━━ Dataset records ━━
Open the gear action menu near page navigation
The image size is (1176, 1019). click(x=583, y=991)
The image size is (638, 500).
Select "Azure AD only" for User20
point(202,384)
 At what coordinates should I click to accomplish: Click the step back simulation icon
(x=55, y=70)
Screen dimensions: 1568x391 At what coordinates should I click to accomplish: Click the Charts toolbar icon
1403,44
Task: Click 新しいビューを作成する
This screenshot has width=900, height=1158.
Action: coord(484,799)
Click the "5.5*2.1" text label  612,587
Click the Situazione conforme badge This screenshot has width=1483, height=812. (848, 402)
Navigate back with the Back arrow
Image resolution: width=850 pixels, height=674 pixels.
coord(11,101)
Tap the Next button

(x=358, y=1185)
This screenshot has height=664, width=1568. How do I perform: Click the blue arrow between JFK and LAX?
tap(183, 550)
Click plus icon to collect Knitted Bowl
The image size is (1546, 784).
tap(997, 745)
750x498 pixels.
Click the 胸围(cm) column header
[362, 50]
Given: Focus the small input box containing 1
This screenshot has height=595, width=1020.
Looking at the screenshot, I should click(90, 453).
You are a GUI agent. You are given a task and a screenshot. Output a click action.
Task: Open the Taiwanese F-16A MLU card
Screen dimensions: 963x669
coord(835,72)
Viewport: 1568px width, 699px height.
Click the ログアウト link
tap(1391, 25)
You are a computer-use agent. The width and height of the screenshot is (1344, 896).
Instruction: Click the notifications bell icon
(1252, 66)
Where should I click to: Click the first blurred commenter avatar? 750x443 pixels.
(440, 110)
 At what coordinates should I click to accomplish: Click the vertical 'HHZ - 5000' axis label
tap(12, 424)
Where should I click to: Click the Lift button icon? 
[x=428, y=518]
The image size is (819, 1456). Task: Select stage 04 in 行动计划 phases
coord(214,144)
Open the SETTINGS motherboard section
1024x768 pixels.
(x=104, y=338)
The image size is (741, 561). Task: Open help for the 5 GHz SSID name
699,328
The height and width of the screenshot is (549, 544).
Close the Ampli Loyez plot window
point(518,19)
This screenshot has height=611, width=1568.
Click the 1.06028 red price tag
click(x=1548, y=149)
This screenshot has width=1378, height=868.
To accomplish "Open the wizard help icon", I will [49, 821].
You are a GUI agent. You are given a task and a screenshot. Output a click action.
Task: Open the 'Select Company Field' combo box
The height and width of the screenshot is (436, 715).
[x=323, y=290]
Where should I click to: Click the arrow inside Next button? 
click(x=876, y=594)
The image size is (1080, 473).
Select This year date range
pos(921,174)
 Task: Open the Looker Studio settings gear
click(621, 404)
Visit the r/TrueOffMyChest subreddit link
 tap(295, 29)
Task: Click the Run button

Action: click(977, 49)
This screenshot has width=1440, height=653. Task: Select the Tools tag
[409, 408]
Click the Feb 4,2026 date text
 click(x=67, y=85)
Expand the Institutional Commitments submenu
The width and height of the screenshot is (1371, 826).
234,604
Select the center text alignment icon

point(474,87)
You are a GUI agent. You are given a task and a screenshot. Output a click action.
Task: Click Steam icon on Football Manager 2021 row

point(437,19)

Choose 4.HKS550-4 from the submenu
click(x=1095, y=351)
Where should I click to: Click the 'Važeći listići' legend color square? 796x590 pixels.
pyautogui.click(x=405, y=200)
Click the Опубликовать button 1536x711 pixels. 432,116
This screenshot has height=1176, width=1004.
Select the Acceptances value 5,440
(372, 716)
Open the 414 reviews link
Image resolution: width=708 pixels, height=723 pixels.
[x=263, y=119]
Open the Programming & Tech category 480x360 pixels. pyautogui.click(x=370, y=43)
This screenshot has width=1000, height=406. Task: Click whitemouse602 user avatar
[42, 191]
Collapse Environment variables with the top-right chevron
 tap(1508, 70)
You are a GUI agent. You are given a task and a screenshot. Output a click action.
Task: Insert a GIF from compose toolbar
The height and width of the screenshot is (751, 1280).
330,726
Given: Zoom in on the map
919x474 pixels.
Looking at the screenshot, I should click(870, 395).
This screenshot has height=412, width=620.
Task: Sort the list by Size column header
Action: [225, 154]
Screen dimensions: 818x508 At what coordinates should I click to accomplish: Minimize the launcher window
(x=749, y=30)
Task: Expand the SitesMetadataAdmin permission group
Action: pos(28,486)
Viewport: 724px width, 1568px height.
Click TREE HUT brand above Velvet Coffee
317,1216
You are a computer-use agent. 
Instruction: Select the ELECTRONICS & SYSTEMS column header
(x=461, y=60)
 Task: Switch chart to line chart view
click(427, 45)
━━━
● What you should do:
Would you transcribe the entries above exactly as they appear?

● Written answer:
Open the gear action menu near page navigation
The image size is (1176, 1019). click(x=583, y=991)
The image size is (638, 500).
Select "Azure AD only" for User20
point(202,384)
 At what coordinates should I click to accomplish: Click the step back simulation icon
(x=55, y=70)
Screen dimensions: 1568x391 At what coordinates should I click to accomplish: Click the Charts toolbar icon
1403,44
Task: Click 新しいビューを作成する
This screenshot has width=900, height=1158.
Action: coord(484,799)
Click the "5.5*2.1" text label  612,587
Click the Situazione conforme badge This screenshot has width=1483, height=812. (848, 402)
Navigate back with the Back arrow
Image resolution: width=850 pixels, height=674 pixels.
coord(11,101)
Tap the Next button

(x=358, y=1185)
This screenshot has height=664, width=1568. How do I perform: Click the blue arrow between JFK and LAX?
tap(183, 550)
Click plus icon to collect Knitted Bowl
The image size is (1546, 784).
tap(997, 745)
750x498 pixels.
Click the 胸围(cm) column header
[362, 50]
Given: Focus the small input box containing 1
This screenshot has height=595, width=1020.
Looking at the screenshot, I should click(90, 453).
You are a GUI agent. You are given a task and a screenshot. Output a click action.
Task: Open the Taiwanese F-16A MLU card
Screen dimensions: 963x669
coord(835,72)
Viewport: 1568px width, 699px height.
Click the ログアウト link
tap(1391, 25)
You are a computer-use agent. The width and height of the screenshot is (1344, 896).
Instruction: Click the notifications bell icon
(1252, 66)
Where should I click to: Click the first blurred commenter avatar? 750x443 pixels.
(440, 110)
 At what coordinates should I click to accomplish: Click the vertical 'HHZ - 5000' axis label
tap(12, 424)
Where should I click to: Click the Lift button icon? 
[x=428, y=518]
The image size is (819, 1456). Task: Select stage 04 in 行动计划 phases
coord(214,144)
Open the SETTINGS motherboard section
1024x768 pixels.
(x=104, y=338)
The image size is (741, 561). Task: Open help for the 5 GHz SSID name
699,328
The height and width of the screenshot is (549, 544).
Close the Ampli Loyez plot window
point(518,19)
This screenshot has height=611, width=1568.
Click the 1.06028 red price tag
click(x=1548, y=149)
This screenshot has width=1378, height=868.
To accomplish "Open the wizard help icon", I will [49, 821].
You are a GUI agent. You are given a task and a screenshot. Output a click action.
Task: Open the 'Select Company Field' combo box
The height and width of the screenshot is (436, 715).
[x=323, y=290]
Where should I click to: Click the arrow inside Next button? 
click(x=876, y=594)
The image size is (1080, 473).
Select This year date range
pos(921,174)
 Task: Open the Looker Studio settings gear
click(621, 404)
Visit the r/TrueOffMyChest subreddit link
 tap(295, 29)
Task: Click the Run button

Action: click(977, 49)
This screenshot has width=1440, height=653. Task: Select the Tools tag
[409, 408]
Click the Feb 4,2026 date text
 click(x=67, y=85)
Expand the Institutional Commitments submenu
The width and height of the screenshot is (1371, 826).
234,604
Select the center text alignment icon

point(474,87)
You are a GUI agent. You are given a task and a screenshot. Output a click action.
Task: Click Steam icon on Football Manager 2021 row

point(437,19)

Choose 4.HKS550-4 from the submenu
click(x=1095, y=351)
Where should I click to: Click the 'Važeći listići' legend color square? 796x590 pixels.
pyautogui.click(x=405, y=200)
Click the Опубликовать button 1536x711 pixels. 432,116
This screenshot has height=1176, width=1004.
Select the Acceptances value 5,440
(372, 716)
Open the 414 reviews link
Image resolution: width=708 pixels, height=723 pixels.
[x=263, y=119]
Open the Programming & Tech category 480x360 pixels. pyautogui.click(x=370, y=43)
This screenshot has width=1000, height=406. Task: Click whitemouse602 user avatar
[42, 191]
Collapse Environment variables with the top-right chevron
 tap(1508, 70)
You are a GUI agent. You are given a task and a screenshot. Output a click action.
Task: Insert a GIF from compose toolbar
The height and width of the screenshot is (751, 1280).
330,726
Given: Zoom in on the map
919x474 pixels.
Looking at the screenshot, I should click(870, 395).
This screenshot has height=412, width=620.
Task: Sort the list by Size column header
Action: [225, 154]
Screen dimensions: 818x508 At what coordinates should I click to accomplish: Minimize the launcher window
(x=749, y=30)
Task: Expand the SitesMetadataAdmin permission group
Action: pos(28,486)
Viewport: 724px width, 1568px height.
Click TREE HUT brand above Velvet Coffee
317,1216
You are a computer-use agent. 
Instruction: Select the ELECTRONICS & SYSTEMS column header
(x=461, y=60)
 Task: Switch chart to line chart view
click(427, 45)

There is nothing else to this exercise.